Three materials, or rather mediums, are core to John Pawson’s spaces. White. Light. Wood. Only one is a material in the traditional use of the word – it is his use of white gives it substance. In his hands, a white is not a white. It is a whole spectrum depending on tonality, surface, volume and of course, light. It is as fleeting as the daylight. It has a materiality of its own.
John’s rendition of the white wall feels removed from that of the Modernists, as much about visual purity as hygiene. Is his take about reduction, a sort of clarity of vision and senses when moving through a room? Or about subtle changes in the environment that attunes us to time and place? Creating a place to rest our eyes, our mind, his architecture allows the spirit of a space to come into view.
Using white as a material allows us to experience space aside from objects. An experience of light, mass, proportion, the most elemental aspects of a space and site — the seamless use of a material that Donald Judd speaks of. We focus on the substance of space, the bones.
His white is often combined with wood, a flesh to the bones. The meeting between the two balances in a matter akin to the Shakers. Using wooden materials like Douglas fir, oak and ash seamlessly throughout a space, from floor to furniture, enables us to get closer to the wood both physically and spiritually — to sense it in a different way.

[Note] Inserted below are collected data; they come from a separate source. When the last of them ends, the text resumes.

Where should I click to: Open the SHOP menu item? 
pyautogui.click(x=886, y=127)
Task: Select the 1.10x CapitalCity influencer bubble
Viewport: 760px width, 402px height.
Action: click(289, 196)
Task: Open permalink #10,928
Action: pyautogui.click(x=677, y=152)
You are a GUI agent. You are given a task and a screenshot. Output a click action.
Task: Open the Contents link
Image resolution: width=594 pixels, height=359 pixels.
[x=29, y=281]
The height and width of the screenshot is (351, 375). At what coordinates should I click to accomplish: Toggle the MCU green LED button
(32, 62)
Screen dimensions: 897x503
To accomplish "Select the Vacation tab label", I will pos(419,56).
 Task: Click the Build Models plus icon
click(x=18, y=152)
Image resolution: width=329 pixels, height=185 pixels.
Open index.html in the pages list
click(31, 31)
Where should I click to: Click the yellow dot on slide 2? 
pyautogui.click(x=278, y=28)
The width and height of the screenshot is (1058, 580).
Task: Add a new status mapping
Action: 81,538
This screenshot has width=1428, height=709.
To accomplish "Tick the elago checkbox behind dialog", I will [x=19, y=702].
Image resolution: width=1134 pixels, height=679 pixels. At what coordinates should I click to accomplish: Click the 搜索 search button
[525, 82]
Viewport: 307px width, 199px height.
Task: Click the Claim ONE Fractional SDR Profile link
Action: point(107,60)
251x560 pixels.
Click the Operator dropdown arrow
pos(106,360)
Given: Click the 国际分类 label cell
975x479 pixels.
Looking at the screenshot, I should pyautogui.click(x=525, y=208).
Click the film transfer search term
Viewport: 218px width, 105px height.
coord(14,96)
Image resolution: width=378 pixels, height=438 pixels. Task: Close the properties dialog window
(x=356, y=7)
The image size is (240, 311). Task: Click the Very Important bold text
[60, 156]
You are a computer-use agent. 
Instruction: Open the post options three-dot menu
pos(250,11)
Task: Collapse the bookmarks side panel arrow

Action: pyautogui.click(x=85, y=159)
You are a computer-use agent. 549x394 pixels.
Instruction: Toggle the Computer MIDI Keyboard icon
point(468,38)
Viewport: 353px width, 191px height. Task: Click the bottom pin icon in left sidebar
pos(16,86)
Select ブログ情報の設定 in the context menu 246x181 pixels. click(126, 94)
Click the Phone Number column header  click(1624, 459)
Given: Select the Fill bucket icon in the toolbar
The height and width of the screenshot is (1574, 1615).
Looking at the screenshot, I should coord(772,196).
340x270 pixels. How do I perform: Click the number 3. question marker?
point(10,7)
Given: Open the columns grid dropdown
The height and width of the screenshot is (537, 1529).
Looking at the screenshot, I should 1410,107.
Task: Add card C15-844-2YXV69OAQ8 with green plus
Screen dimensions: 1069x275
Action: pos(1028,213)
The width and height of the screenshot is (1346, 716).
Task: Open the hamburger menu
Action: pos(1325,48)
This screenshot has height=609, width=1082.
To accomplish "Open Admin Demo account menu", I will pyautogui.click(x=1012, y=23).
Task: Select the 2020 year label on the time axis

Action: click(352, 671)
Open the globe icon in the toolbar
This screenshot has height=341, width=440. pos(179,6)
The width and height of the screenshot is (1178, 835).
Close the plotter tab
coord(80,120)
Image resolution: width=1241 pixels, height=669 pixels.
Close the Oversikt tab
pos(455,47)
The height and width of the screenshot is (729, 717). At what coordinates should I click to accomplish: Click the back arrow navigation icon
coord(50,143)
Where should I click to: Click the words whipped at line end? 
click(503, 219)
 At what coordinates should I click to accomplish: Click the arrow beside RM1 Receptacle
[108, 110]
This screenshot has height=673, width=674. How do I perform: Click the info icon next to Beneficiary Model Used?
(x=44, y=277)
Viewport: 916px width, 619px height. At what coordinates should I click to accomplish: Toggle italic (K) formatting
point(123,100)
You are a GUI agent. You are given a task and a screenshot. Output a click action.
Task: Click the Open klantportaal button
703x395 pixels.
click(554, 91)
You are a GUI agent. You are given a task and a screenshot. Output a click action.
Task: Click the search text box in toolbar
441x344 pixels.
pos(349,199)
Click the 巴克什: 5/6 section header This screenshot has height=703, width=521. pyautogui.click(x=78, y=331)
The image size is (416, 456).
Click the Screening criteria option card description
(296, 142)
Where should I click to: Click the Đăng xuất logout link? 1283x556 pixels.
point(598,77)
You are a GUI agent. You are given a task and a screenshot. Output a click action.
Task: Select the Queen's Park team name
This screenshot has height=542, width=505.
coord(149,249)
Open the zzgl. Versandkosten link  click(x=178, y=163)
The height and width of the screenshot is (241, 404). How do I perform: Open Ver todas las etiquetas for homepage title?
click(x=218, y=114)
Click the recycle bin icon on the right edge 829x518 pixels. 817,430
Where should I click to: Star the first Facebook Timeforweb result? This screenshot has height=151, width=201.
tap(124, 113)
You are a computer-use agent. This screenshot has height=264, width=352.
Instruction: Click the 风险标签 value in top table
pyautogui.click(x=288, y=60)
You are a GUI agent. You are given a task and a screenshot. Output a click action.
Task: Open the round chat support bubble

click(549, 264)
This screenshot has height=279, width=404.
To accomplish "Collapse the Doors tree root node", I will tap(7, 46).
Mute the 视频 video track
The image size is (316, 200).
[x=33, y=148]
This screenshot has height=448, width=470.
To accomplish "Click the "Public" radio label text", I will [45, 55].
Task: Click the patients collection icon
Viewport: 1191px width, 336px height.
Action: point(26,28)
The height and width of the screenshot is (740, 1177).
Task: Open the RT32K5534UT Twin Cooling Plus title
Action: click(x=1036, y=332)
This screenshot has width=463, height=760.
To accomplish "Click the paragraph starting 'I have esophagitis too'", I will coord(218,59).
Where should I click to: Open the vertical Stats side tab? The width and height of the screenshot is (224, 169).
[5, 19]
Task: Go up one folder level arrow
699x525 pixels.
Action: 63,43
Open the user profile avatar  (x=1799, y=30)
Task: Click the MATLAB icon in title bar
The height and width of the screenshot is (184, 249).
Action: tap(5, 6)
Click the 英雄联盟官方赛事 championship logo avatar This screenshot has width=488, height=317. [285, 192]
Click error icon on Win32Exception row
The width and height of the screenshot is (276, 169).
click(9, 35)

In his hands, wood is allowed to make a real impact on the atmosphere of a space— rather than typically ‘humble’, it is atop the order. There are many examples of this in his work with Dinesen, from the Wooden Chapel to a recent Copenhagen apartment that uses wooden surfaces in an expansive, immersive manner. In so many ways, it brings a natural ‘disorder’ or ‘randomness’ to the serenity of a precise architectural scheme and geometry. Colour, pattern, texture, volume. The most essential element of the Dinesen / Pawson atmosphere is a quiet triggering or stimulation of the body and mind.
If you walk into a space and there is no atmosphere, it is not architecture. You want people to have a reaction, a physical feeling. And I think if the space is clear, people can feel, they can expand. It feels good because they have room to breathe. It is a contradiction. They need to relax but also to be stimulated.
- John PawsonThe purpose of art is not the release of a momentary ejection of adrenaline but is, rather, the gradual, lifelong construction of a state of wonder and serenity
- Glenn GouldLight and shade are the loudspeakers of this architecture of truth, tranquillity and strength.
- Le CorbusierWhat makes the two come to life is, of course, light. Light is the third elemental part of John’s architecture. He breathes life into his spaces using light, shadow and tonality, by observing and enhancing the natural conditions of a site. This immaterial medium is embodied through the use of white and wood, bringing greater character, depth and transformation to the space.
Pawson House would come to be the starting point of a process in which the same elements are reconfigurated in different settings to vastly diverse effect; white, light, wood. Shortly after the first PH, he turned his eye to Tilty Barn, a project that involved transforming a barn complex with structures from the 1700s and on. Using the same components he created a vastly different atmosphere in a historical framework, an example of the universal nature of the three key elements. How you wield them all depends on the site and a close reading of it.
What better way to sum up John Pawson’s yielding of white, light and wood to optimal effect than consider his seminal exhibition Plain Space (2010) at the Design Museum in London. It gives a deeper understanding of his thinking and method, using the three to show a wide range of atmospheres achieved through recalibrating. He continues to show us the seemingly infinite potential for creating transcendent spaces that can be achieved by exploring and understanding the most essential elements.